What is needed ::
Write the records out exactly as they read, but not the pictures.

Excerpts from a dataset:

□ □ □

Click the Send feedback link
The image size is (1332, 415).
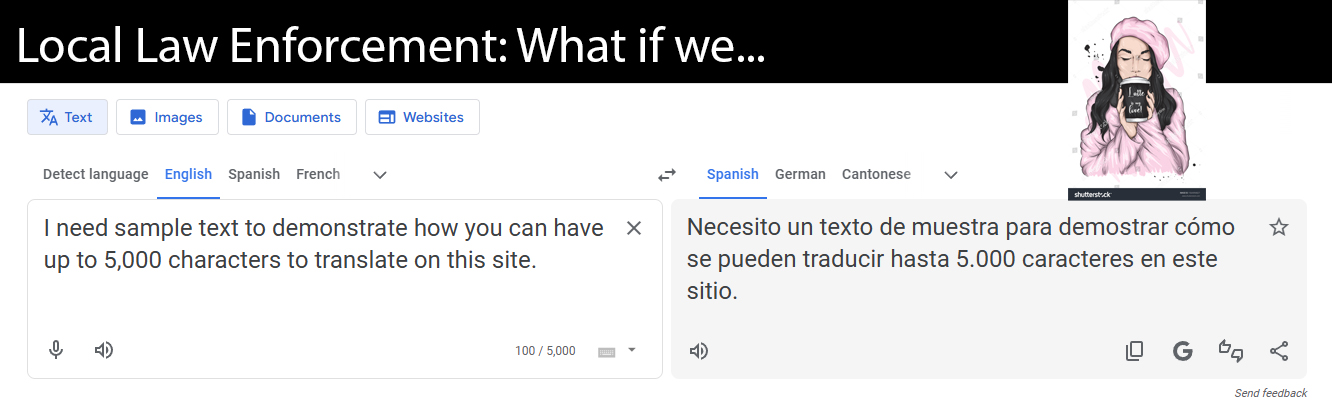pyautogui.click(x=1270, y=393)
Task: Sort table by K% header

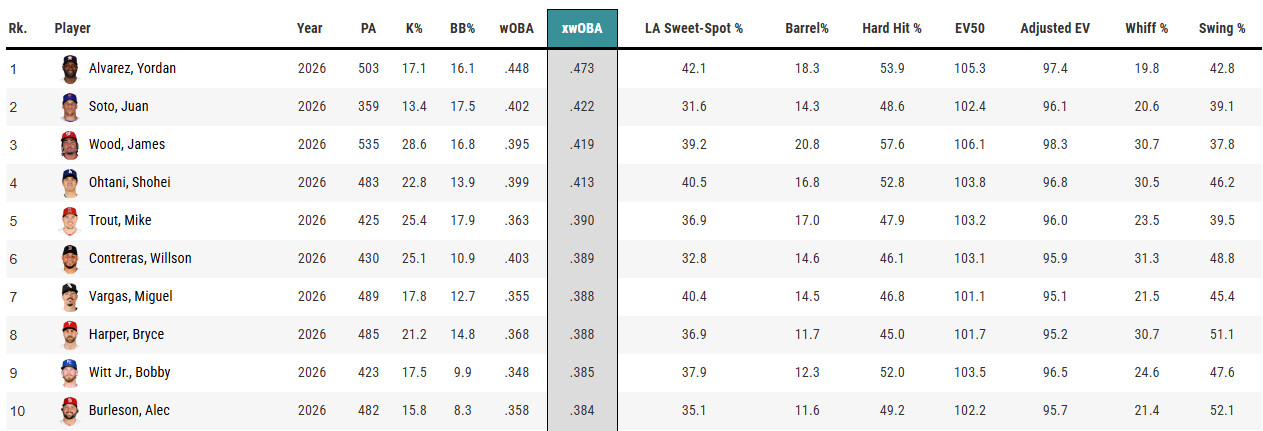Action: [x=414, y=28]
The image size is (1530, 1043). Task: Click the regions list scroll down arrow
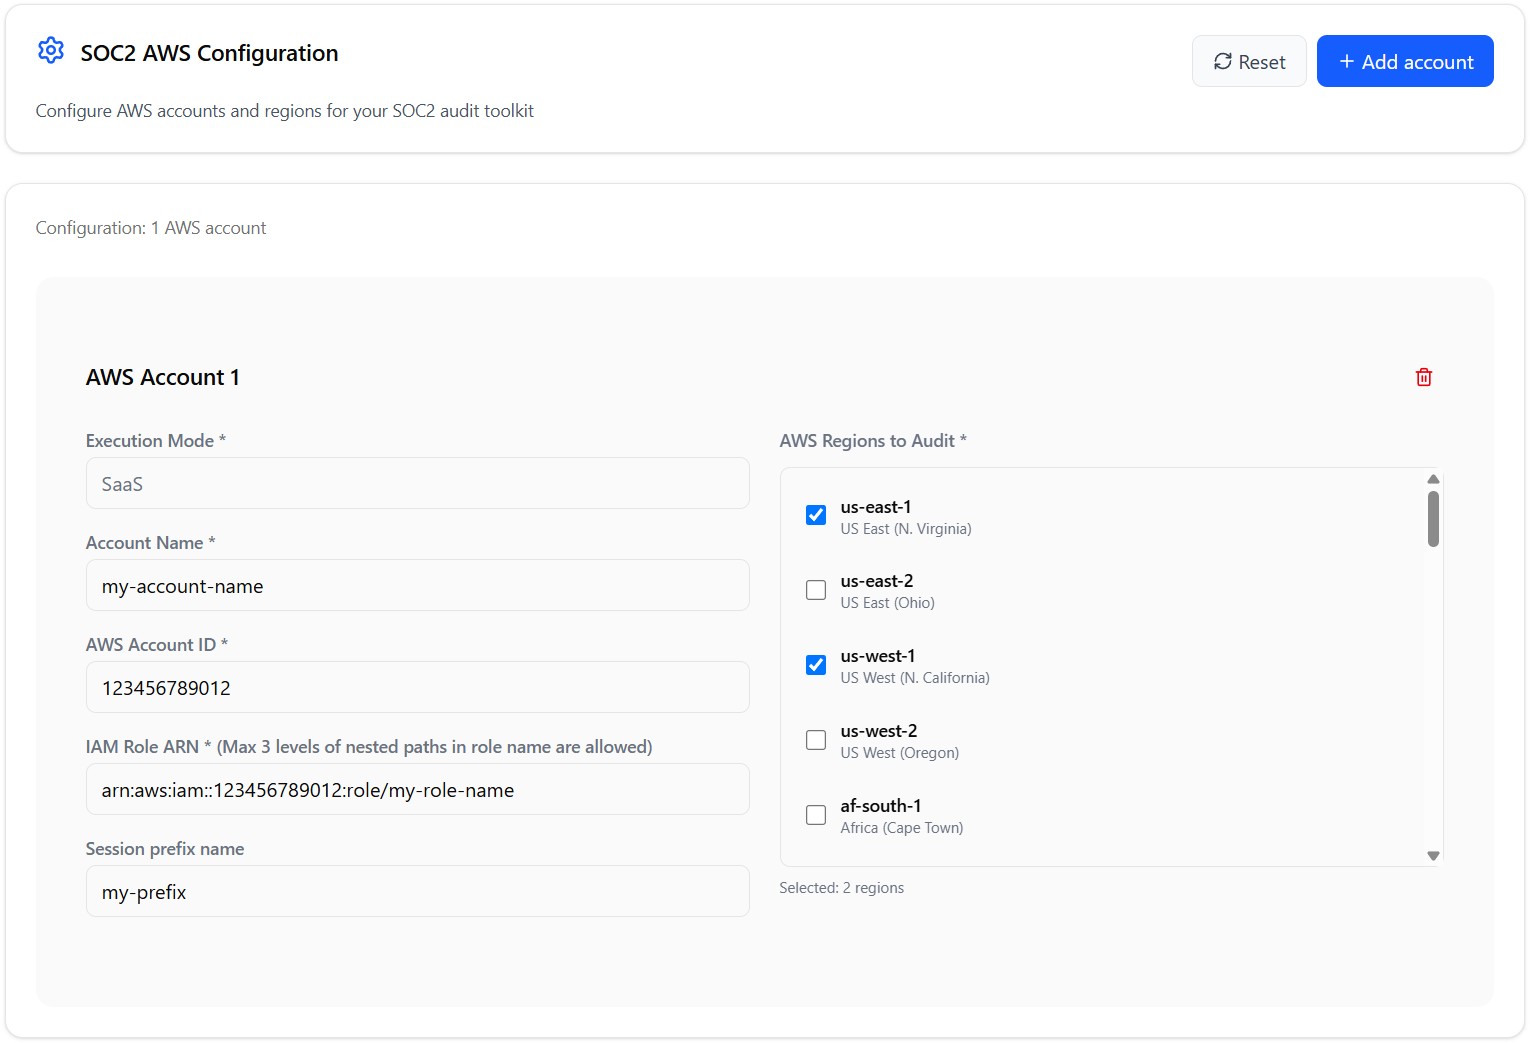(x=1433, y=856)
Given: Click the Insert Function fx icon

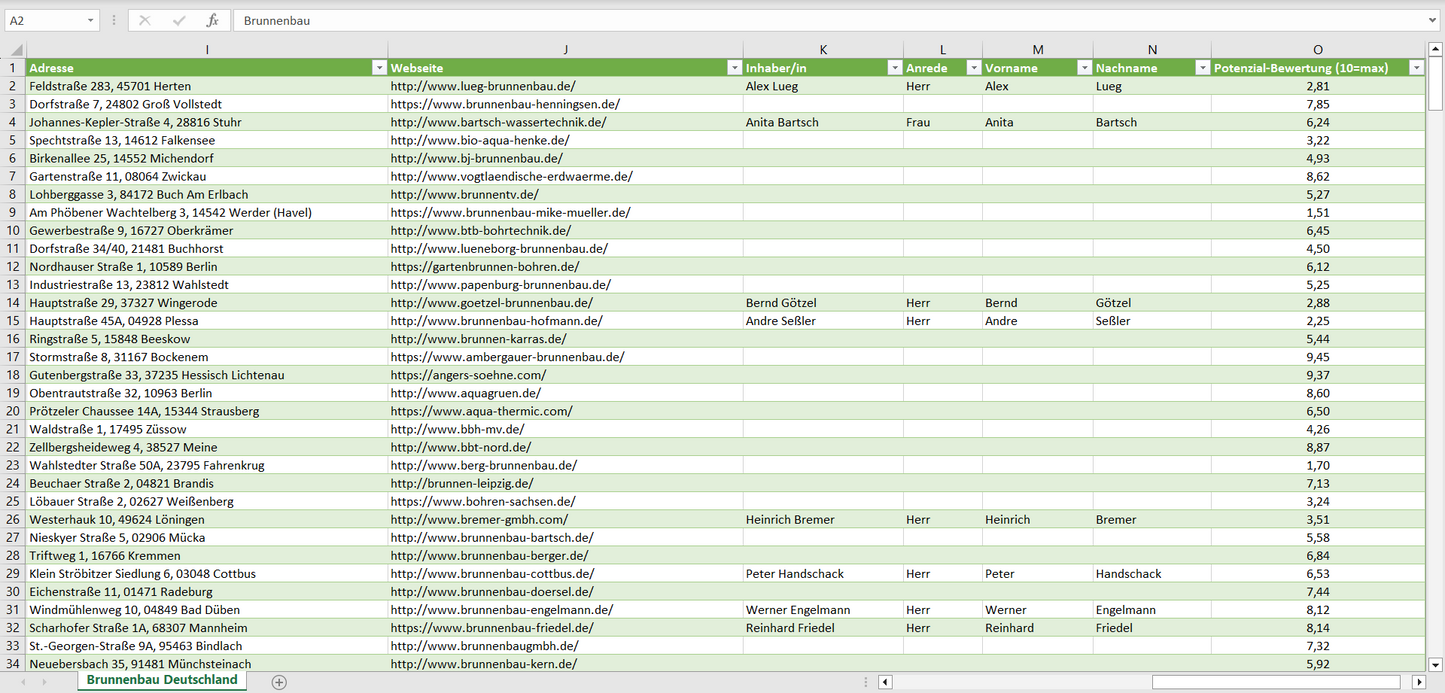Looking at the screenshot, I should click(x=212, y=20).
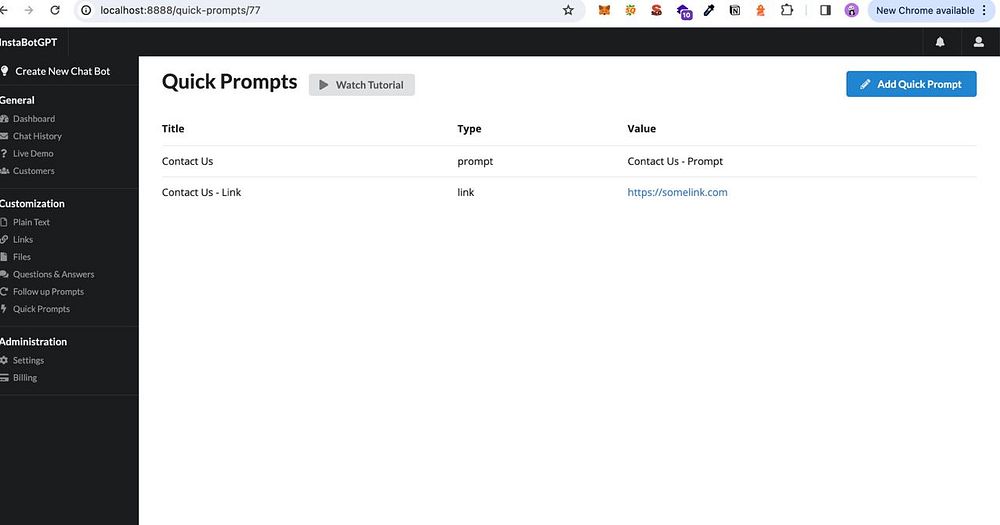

□ □ □

Answer section ::
Click the Send feedback link
The image size is (1332, 415).
pyautogui.click(x=1270, y=393)
Task: Sort table by K% header

Action: [x=414, y=28]
The image size is (1530, 1043). Task: Click the regions list scroll down arrow
(x=1433, y=856)
Given: Click the Insert Function fx icon

Looking at the screenshot, I should click(x=212, y=20).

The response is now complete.